One of the sites I was most excited about visiting during our Kyoto trip, was Fushimi-Inari, a shrine dedicated to the god of rice. All the pictures I saw of the hundreds of toriis looked so mesmerizing and such a tranquil atmosphere to walk through. I was under the impression that we would be able to get lost on the path of toriis, having the place to ourselves. Unfortunately, our timing was a little off… We went two weeks after the new year and hundreds of people were still visiting the shrine to pray for the new year. (Note to self: don’t visit shrines in January). We were constantly following people, walking up the mountain. However, I still enjoyed the surroundings and the crisp air. Even with the city and a train station outside the shrine’s entrance, the trail leads you through a forest, up a mountain. It’s hard to believe that you can find such a peaceful place near the city. We would love to visit again when there are less people and finish the entire trail. Mark’s feet were hurting and he wanted to eat (okay, we both wanted to eat, but I did want to keep walking).
Even with the crowds, I still loved visiting this shrine. It’s now one of my favorite spots in Japan. I would highly recommend this place for any travelers going through Kyoto.
Kyoto is a beautiful city and one of my favorite cities in Japan. I loved walking side by side Mark while he experienced his first temples, in Kyoto’s Higashiyama District, as the sun was setting. With the crisp chill in the air, the backdrop of an amazing temple, and the city below us, I took in every moment, being grateful for having the opportunity to travel and spend time with Mark. Experiences and views like these don’t happen very often and when they do, I appreciate every moment.
Kyoto was my latest stop on my weekend adventures here in Japan and unfortunately, my friends and I weren’t able to do much. A typhoon hit in the middle of our trip, which led us to spending Sunday and Monday indoors for most of the time. This was also a reason why I didn’t take many pictures from this trip. I was trying to keep myself dry, but sadly my shoes and socks didn’t fare too well. On Saturday, before the strong rain hit, we visited Kiyomizu-dera, a UNESCO World Heritage site.
Even though there were a ton of people there, I still enjoyed the site very much. It’s incredible how the temple is built on wooden stilts. I’m always amazed that it has never collapsed, especially since it’s made out of wood (yes, there are renovations done on the site, but still, think of all the typhoons, earthquakes, snow, and humidity that infiltrates Japan and how about termites?).
Jishu Shrine is located within the Kiyomizu-dera grounds and holds the love stones.
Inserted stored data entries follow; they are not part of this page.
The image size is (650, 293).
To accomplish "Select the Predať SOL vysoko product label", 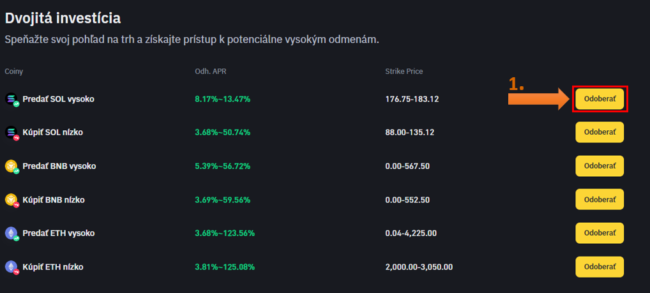I will pyautogui.click(x=58, y=99).
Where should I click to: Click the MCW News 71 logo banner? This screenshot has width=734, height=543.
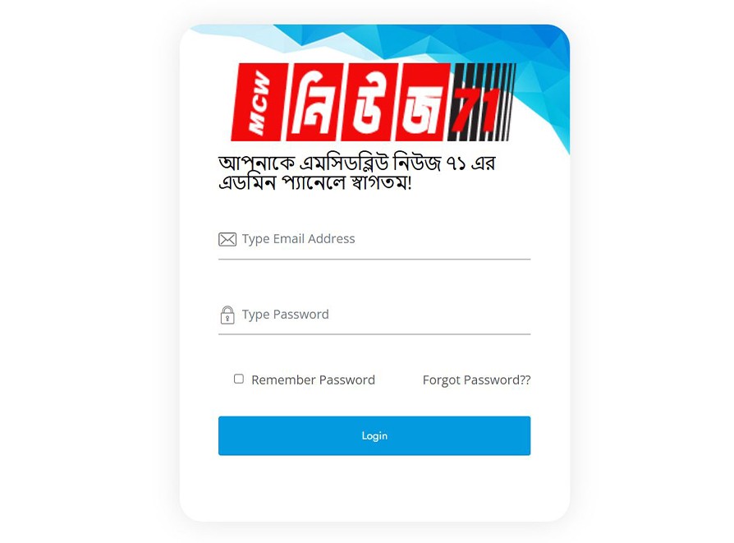click(x=374, y=102)
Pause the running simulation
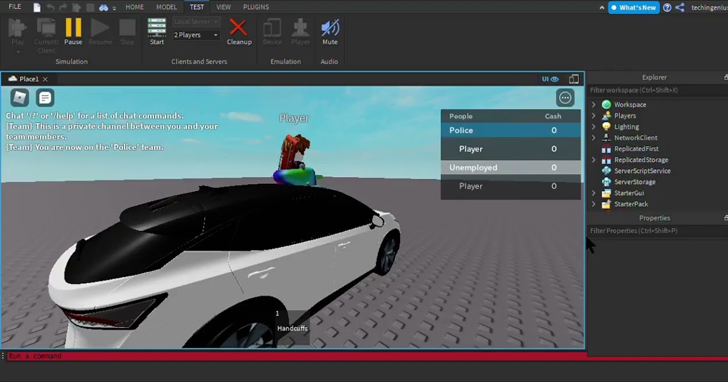 (x=73, y=32)
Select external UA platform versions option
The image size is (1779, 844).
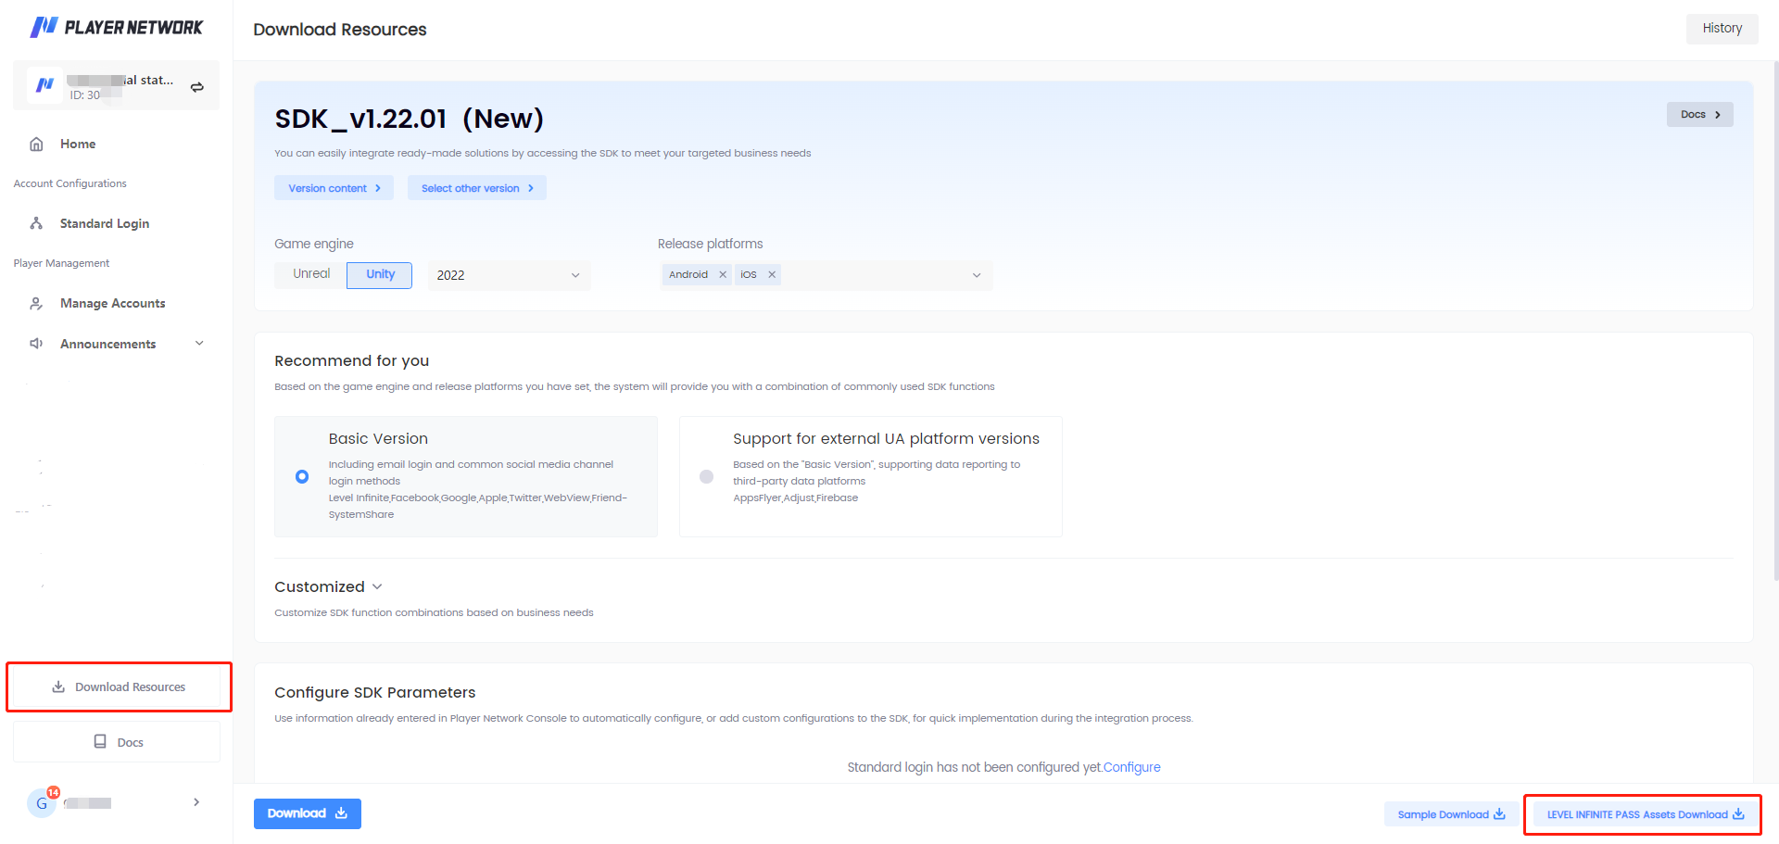(x=707, y=477)
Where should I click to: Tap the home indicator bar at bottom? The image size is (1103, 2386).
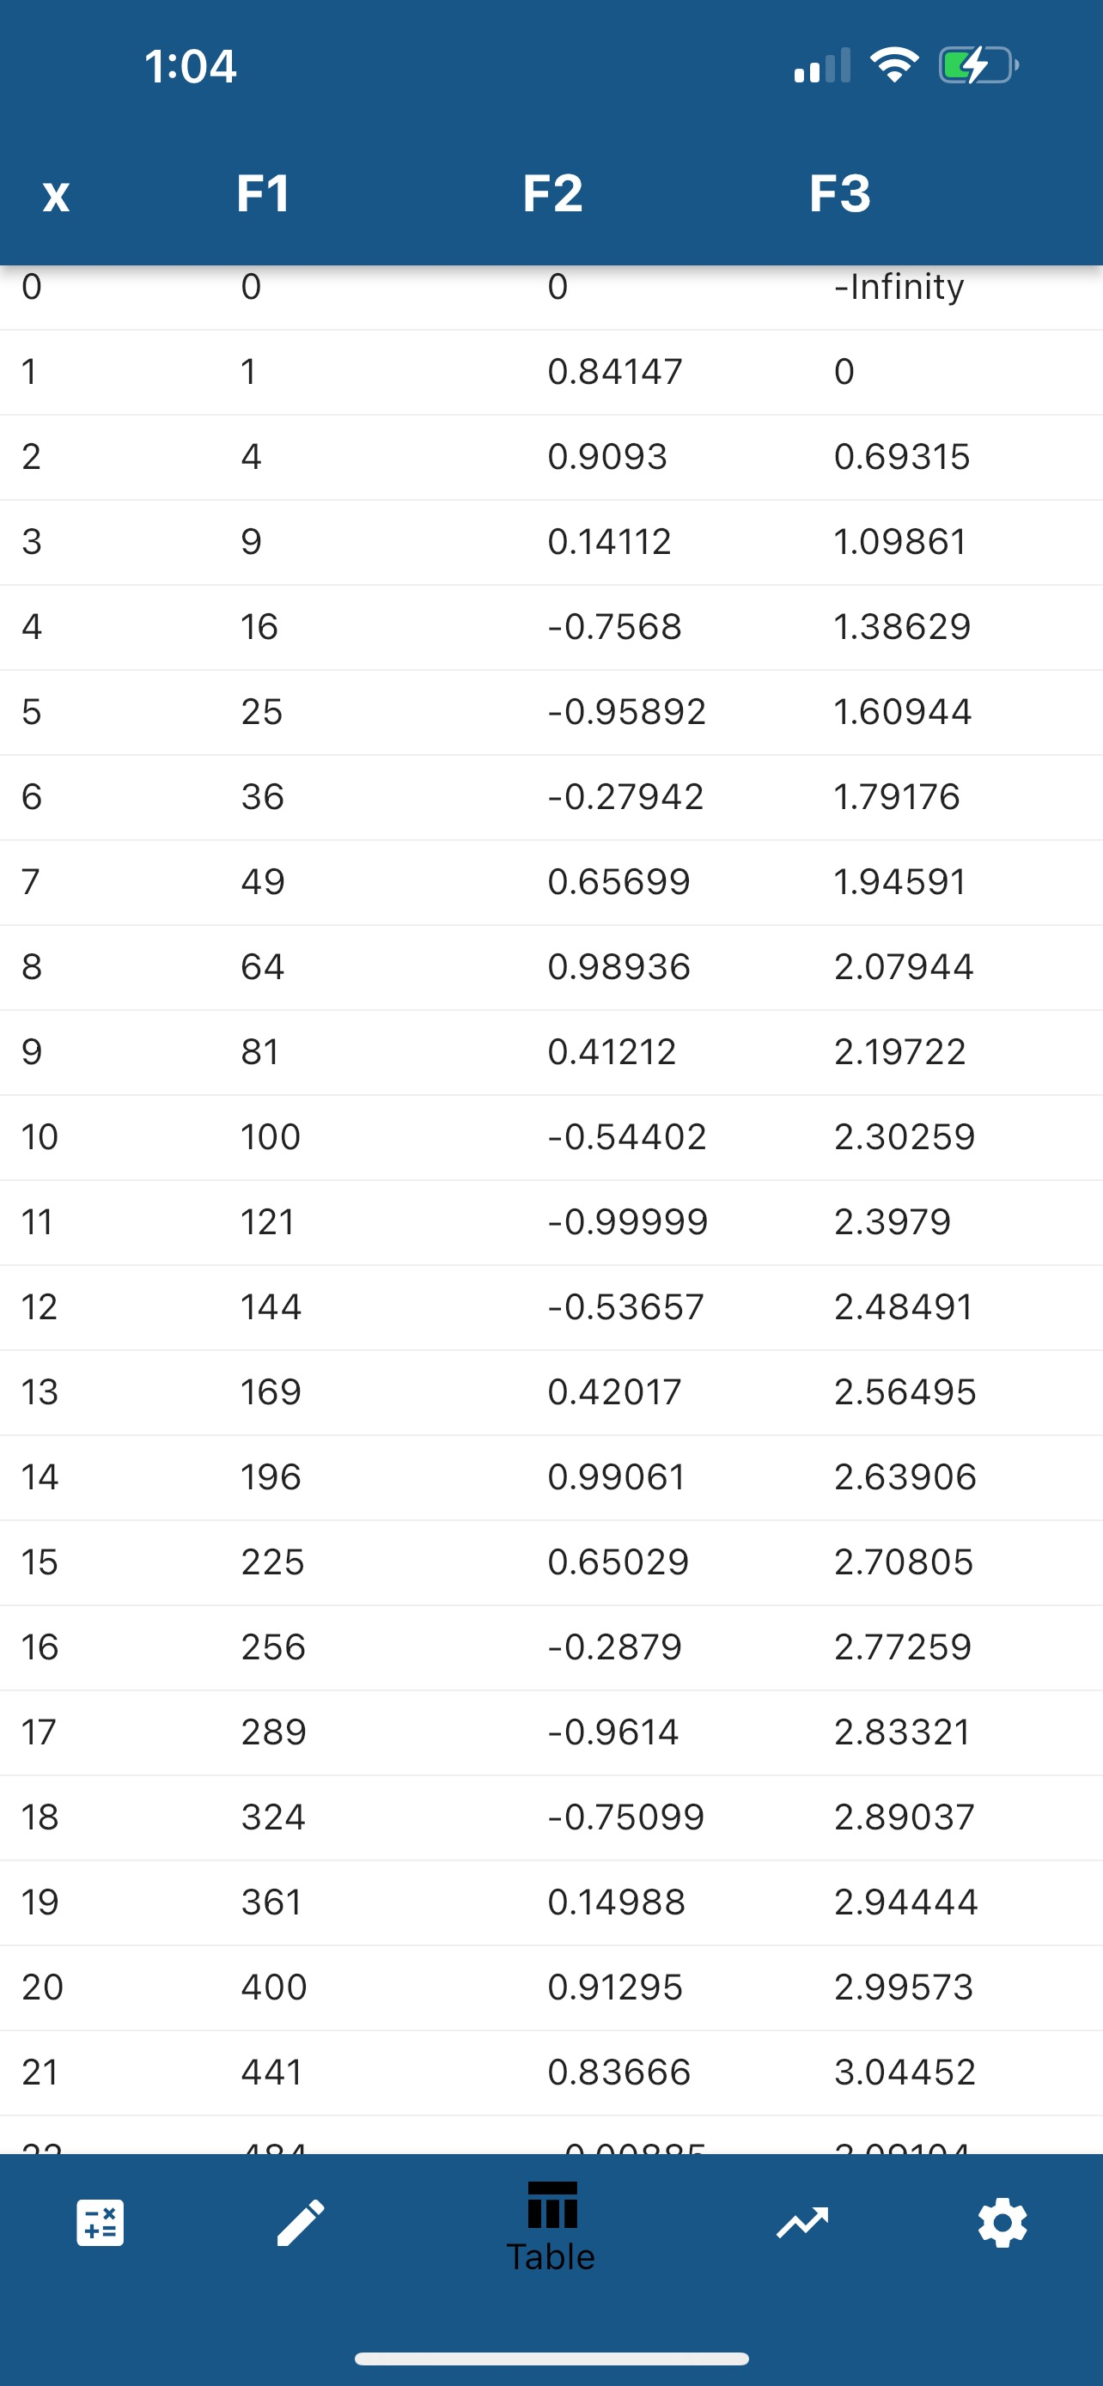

Legend has it if you’re able to walk from one stone to the other with your eyes closed, you will find love. It may be slightly impossible with the amount of people in the way, but you can always try!
For the rest of the evening, we ate and walked around, soaking up the atmosphere. We were able to bond over dessert, which I’m thankful for! I’m glad I got to talk to my travel buddies, since we’re all first years on the program, going through the same emotions.
On Saturday, it started pouring, so we decided to try to indoor activities. This led us to visiting a tea house. We went to En Tea House, which I enjoyed very much. This was an intimate setting, but nothing too fancy. The host gave us a brief history about the tea ceremony in English and Japanese before showing us the ceremony. It was really relaxing to watch all her movements making the tea while listening to the rain fall outside. After the ceremony, we were able to make our own matcha tea. I’m not a big fan of green tea, so trying to drink all the tea was hard. It was so bitter!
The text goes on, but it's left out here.